Dr. Rochelle Walensky, Director of the Centers for Disease Control and Prevention
Walensky, with the support of the Biden administration, is pledging CDC action “to address racism as a fundamental driver of racial and ethnic health inequities in the United States.”
But from a national government perspective, what does that look like? Here’s a glance at some of the salient factors.
- Equitable vaccine distribution: At Monday’s White House briefing, Walensky said the CDC kicked in $3 billion last month to both expand vaccine distribution and make it more equitable. The agency also made more than $300 million in funding available “to strengthen the work of community health workers nationwide.” As we’ve noted, the failure to more fully integrate the community clinic system into the vaccination effort has been a drastic mistake, especially in California, where those clinics’ staffs serve hard-to-reach and low-income areas and often personally know the patients with whom they interact.
The CDC previously made available $2.25 billion, Walensky said, for “testing efforts” in high-risk communities. She said the agency will continue to support and expand that work, with the goal of ultimately building bridges in communities that have been underserved in the past, although no immediate details were offered.
- Promotion of public discourse: The CDC last week debuted a website, Racism and Health. It’s essentially a landing spot for all of the agency’s work that is directed toward raising awareness of the role racism plays in health outcomes, and it includes links to the latest science and research on the topic, along with commentary and perspective from outside experts and an accounting of the agency’s own efforts to address the issues.
- National legislation: In January, U.S. Sen. Elizabeth Warren (D-Mass.) and U.S. Reps. Ayanna Pressley (D-Mass.) and Barbara Lee (D-Calif.) reintroduced a bicameral bill that would expand government research into the impact of COVID-19 by race. As of January, only 17 states were reporting their vaccination data by race, according to the Kaiser Family Foundation.

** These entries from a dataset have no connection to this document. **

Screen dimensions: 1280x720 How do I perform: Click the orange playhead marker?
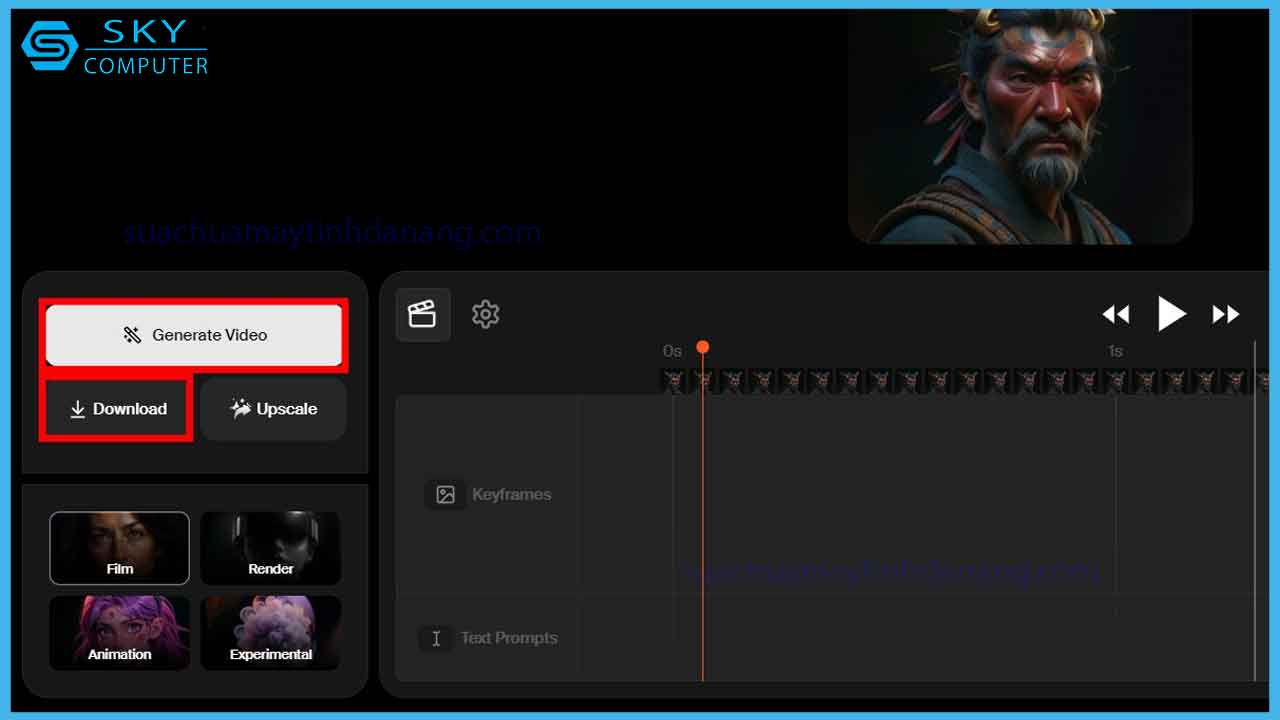click(x=703, y=347)
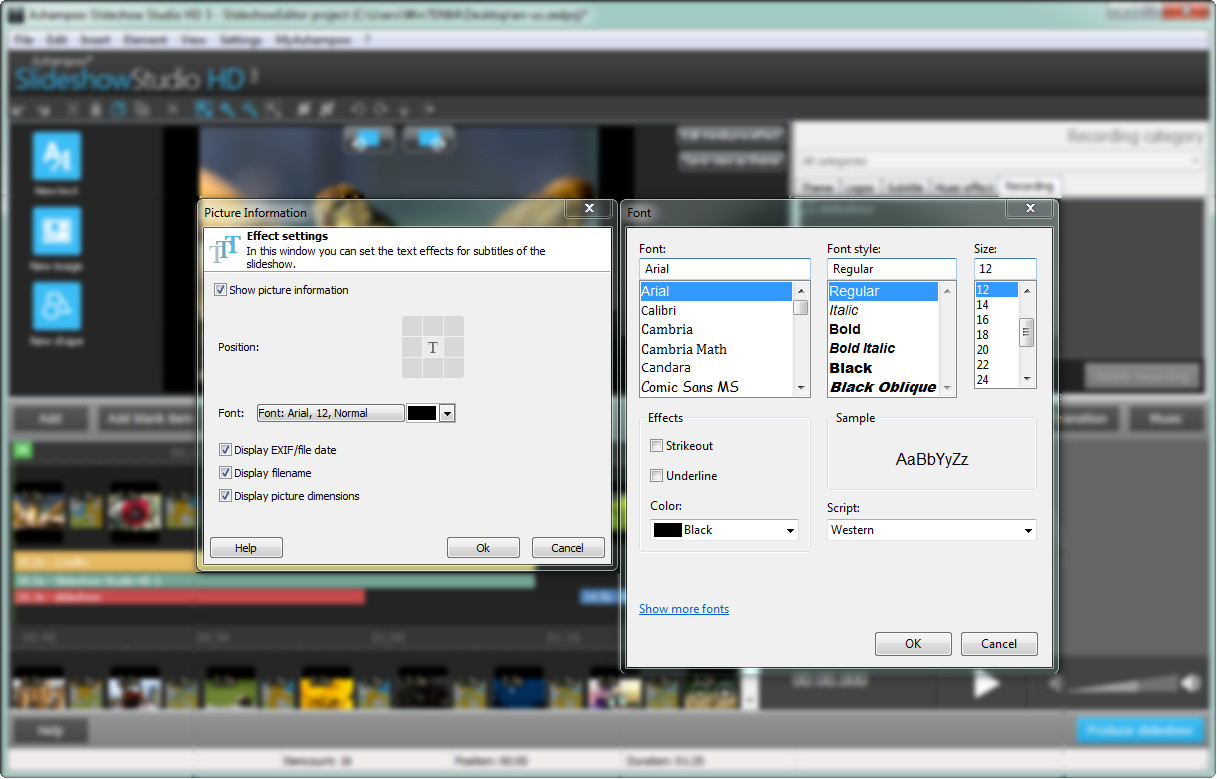Open the font color dropdown next to Font button
This screenshot has height=779, width=1217.
point(446,413)
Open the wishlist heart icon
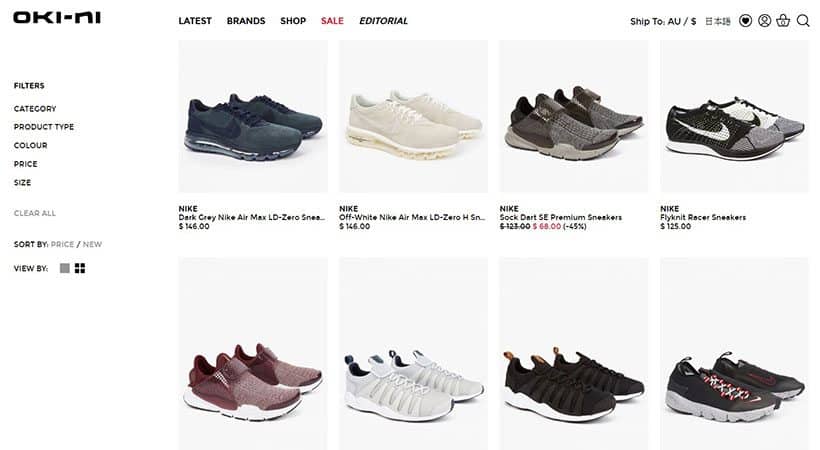Image resolution: width=820 pixels, height=450 pixels. click(x=745, y=21)
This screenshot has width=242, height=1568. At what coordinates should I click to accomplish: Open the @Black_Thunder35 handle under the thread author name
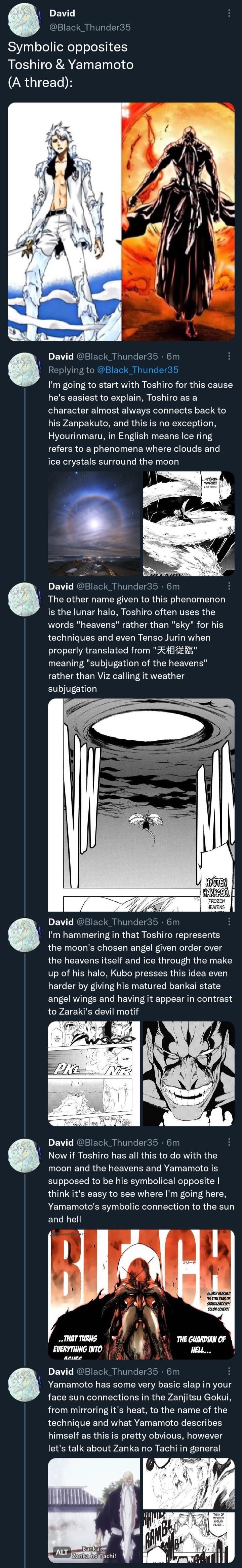point(89,27)
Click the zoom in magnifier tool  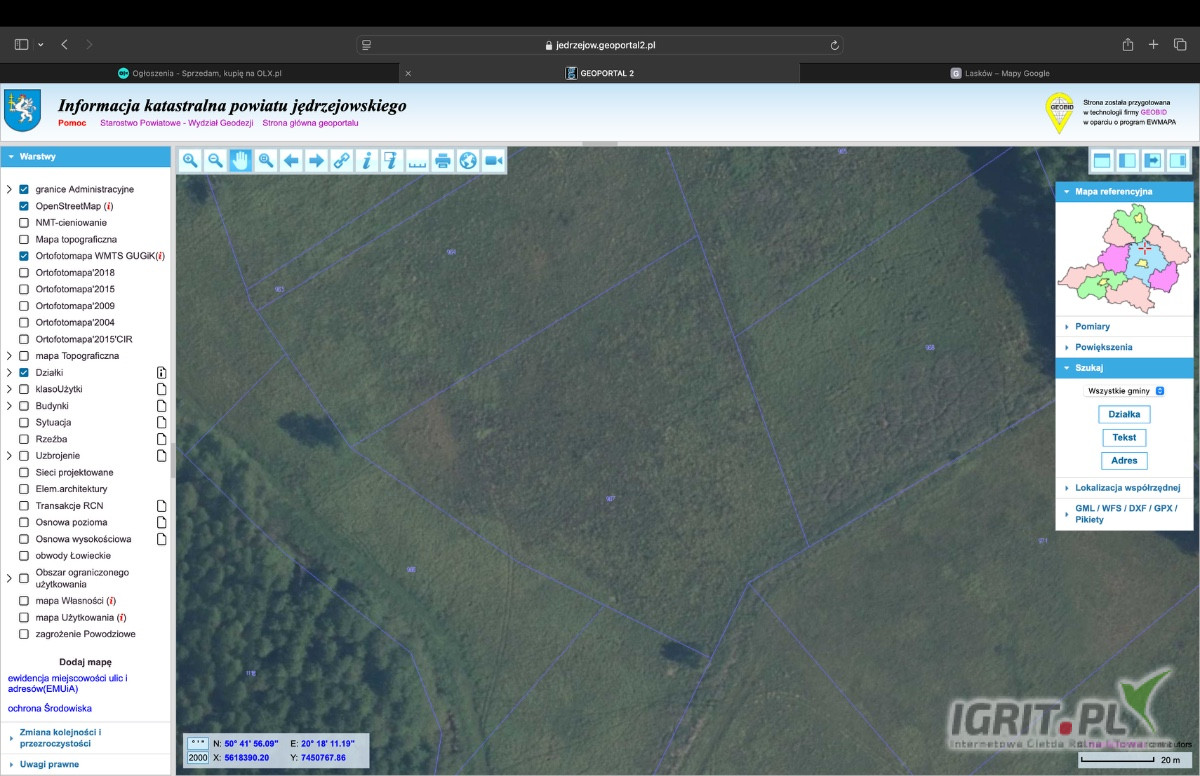pos(190,161)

The Anti-Racism in Public Health Act of 2021 would also establish two programs within the CDC, including a National Center for Anti-Racism “to declare racism as the public health crisis that it is,” according to a news release from Warren’s office. A Law Enforcement Violence Prevention Program, meanwhile, would be established within the agency’s National Center for Injury Prevention and Control, and would “take a public health approach to combating police brutality and violence.”
- Medical and community activism: The CDC certainly isn’t the first to declare racism as detrimental to health outcomes, not even during the time of the pandemic. The American Medical Association, the nation’s largest group of doctors, approved a policy in November that “recognizes racism as a public health threat and commits to actively work on dismantling racist policies and practices across all of health care.”
Meanwhile, data collected by the American Public Health Association shows that nearly 200 local and state leaders and governmental bodies across the country have made similar declarations. Among the 28 listed in California are the Los Angeles City Council and the San Francisco Health Commission.
The APHA called these declarations “an important first step in the movement to advance racial equity and justice, and [they] must be followed by allocation of resources and strategic action.” That is precisely where Walensky and the CDC want to go, and it will take much more than a strongly worded statement to get there.